OUTA emphasised its concern that the Carbon Tax will also not be ring-fenced and that Government doesn’t have a good track record in the way money is spent. “The tax is predicted to add R13.7 billion to the fiscus and we don’t believe this economic impact will be sufficiently off-set through revenue recycling or other initiatives expressed by Treasury,” added Kleynhans.
“In addition to the Carbon Tax applied, will be the cost of auditing and carbon emission verification processes which businesses will have to pick up. As it is, the administrative complexity and burden of tax reporting in South Africa has reached high levels and become a serious cost to business. The carbon tax will add further complexity and operating expenses to business,” says said Wayne Duvenage, Chairman of OUTA.
“Eskom’s electricity tariff increase of almost three times the rate of CPI over the past eight years, has become a tax on its own to society and has had a significant impact on businesses need to reduce electricity (and fuel) consumption, thereby inadvertently reducing their GHG emissions. We certainly don’t need another complicated, ineffective and unringfenced tax to be added to Treasury’s shopping list.”

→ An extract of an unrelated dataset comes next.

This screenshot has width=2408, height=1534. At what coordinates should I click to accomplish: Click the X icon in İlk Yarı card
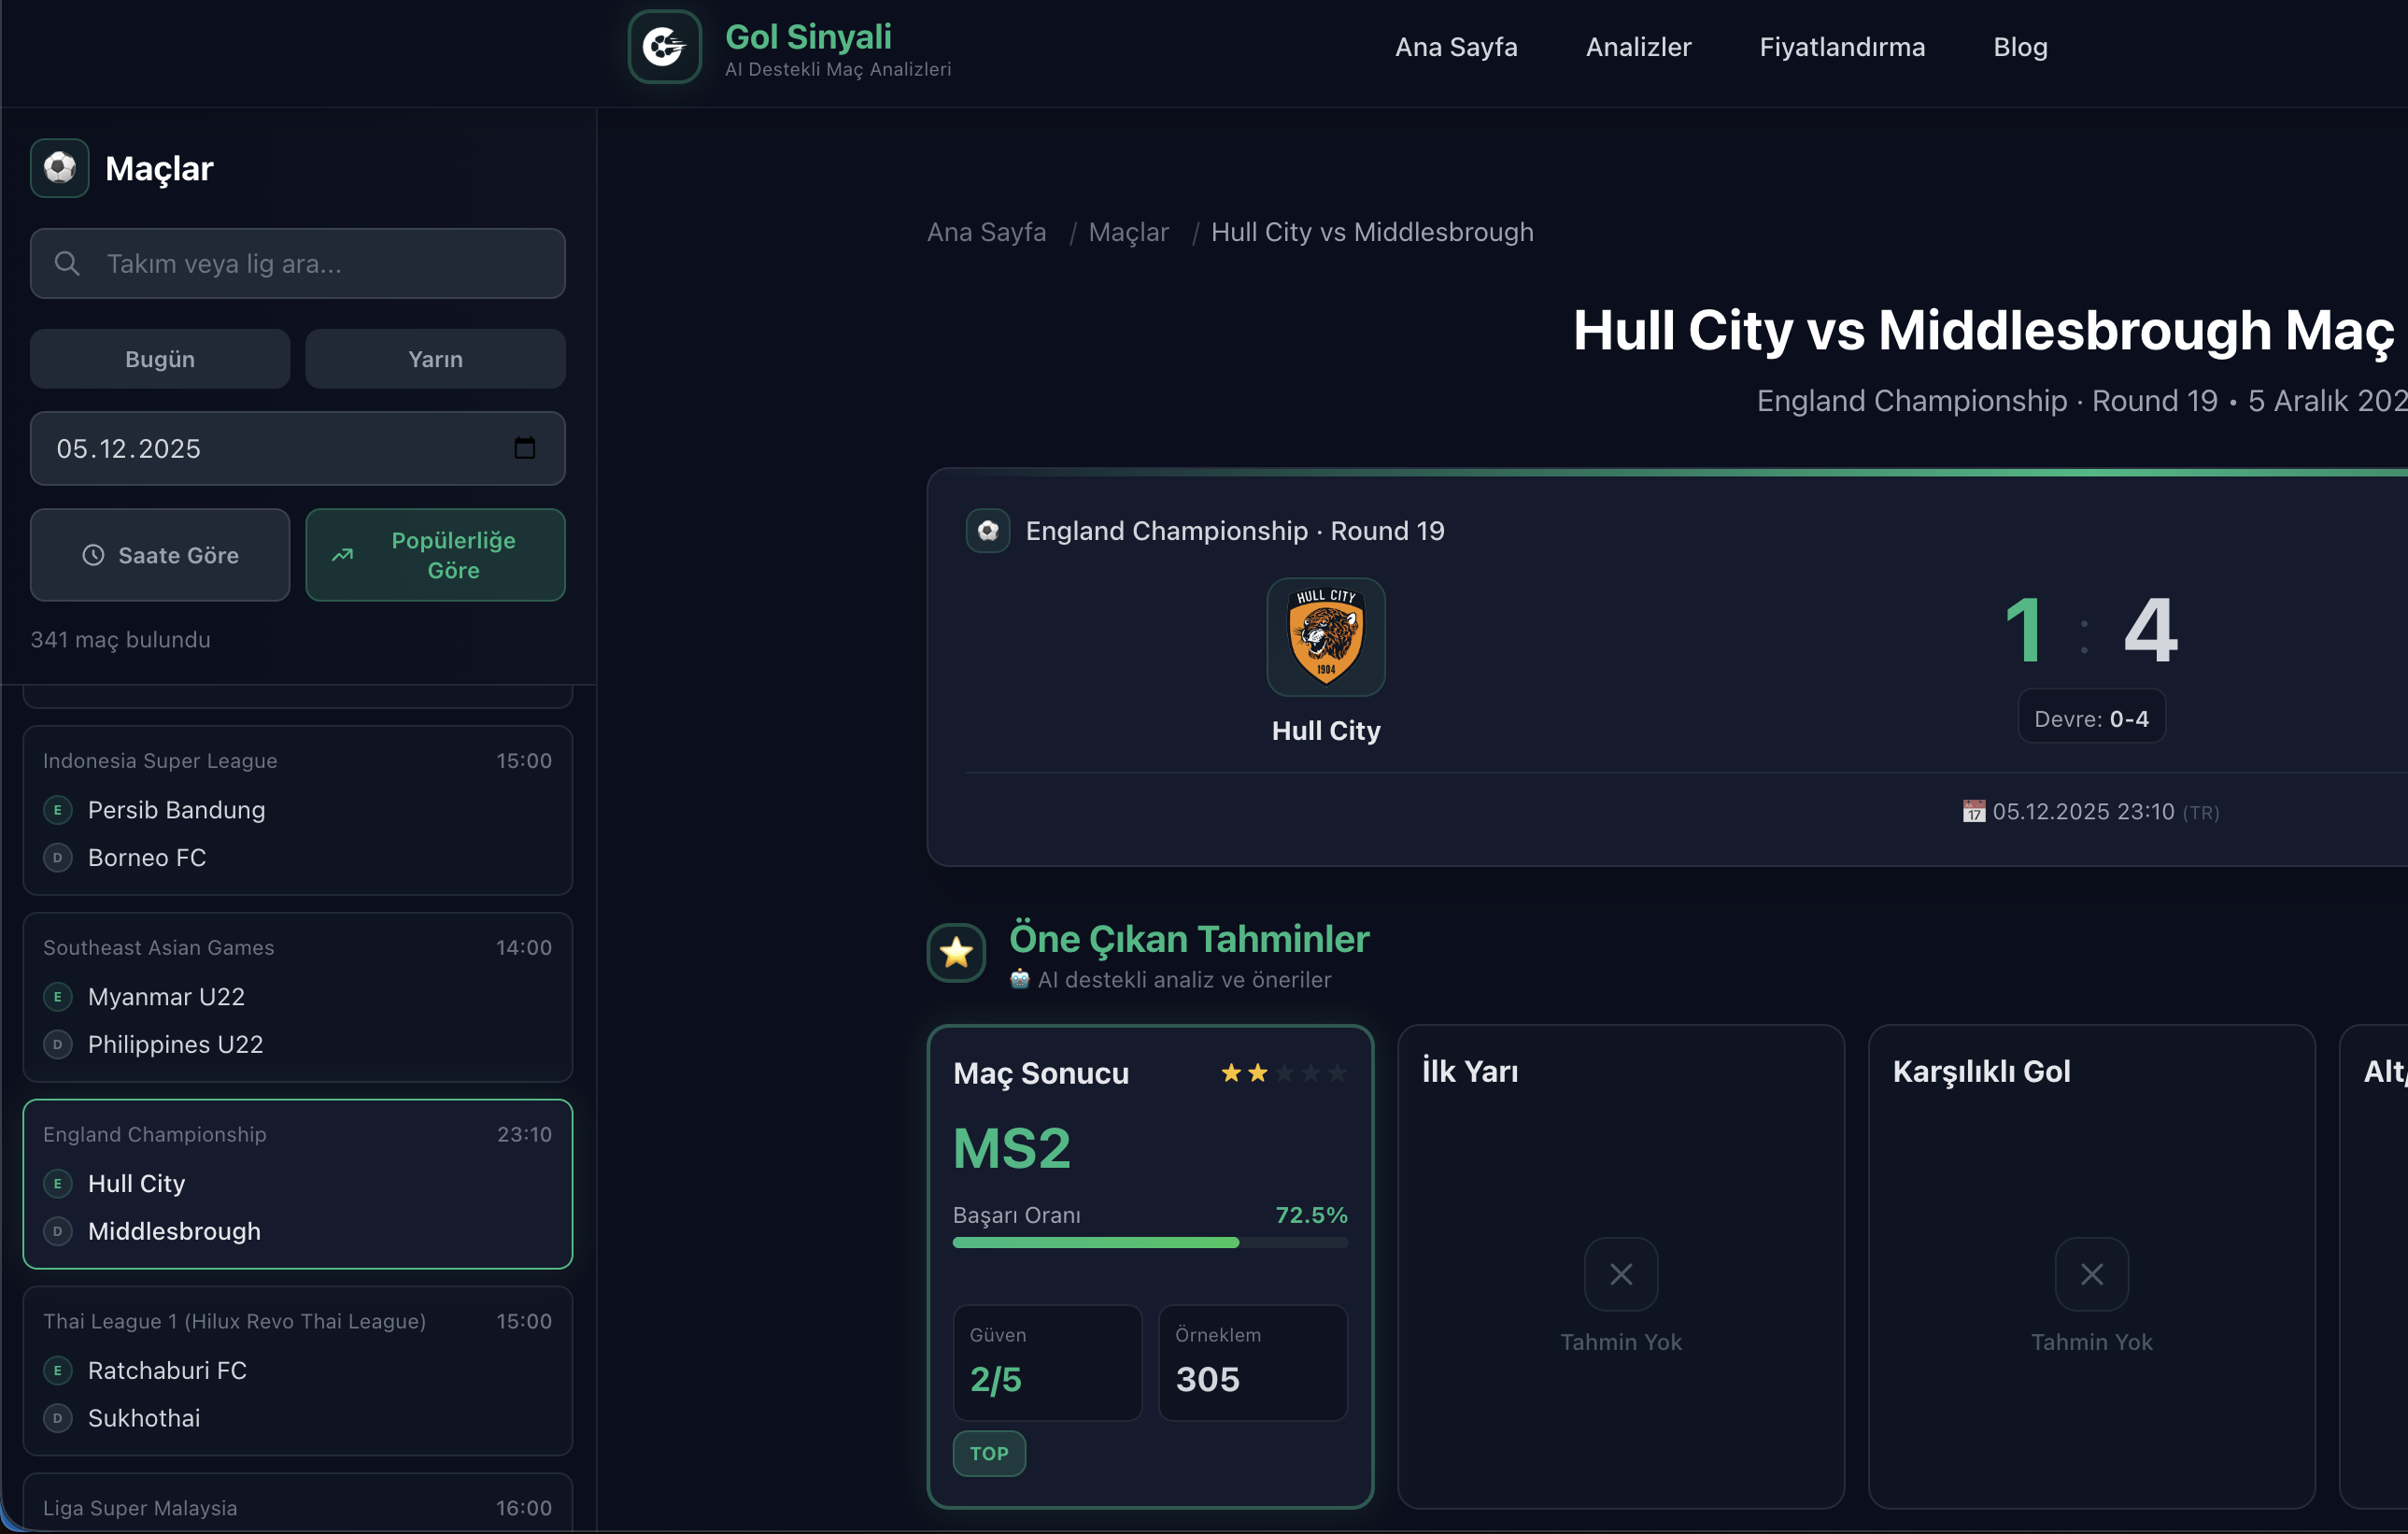coord(1620,1274)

With the National Treasury expecting to launch the draft Carbon Tax Bill in August or September this year, the Department of Environmental Affairs responsible for the GHG reporting and the technical guidelines, have yet to publish the regulations and guidelines on the reporting and monitoring of GHG before the carbon tax can go ahead. OUTA urgently asks big business and their respective industry associations to begin in earnest to assess the real impact and burden of the Carbon Tax on their businesses and to seriously question the need for the introduction of yet another regressive tax on society.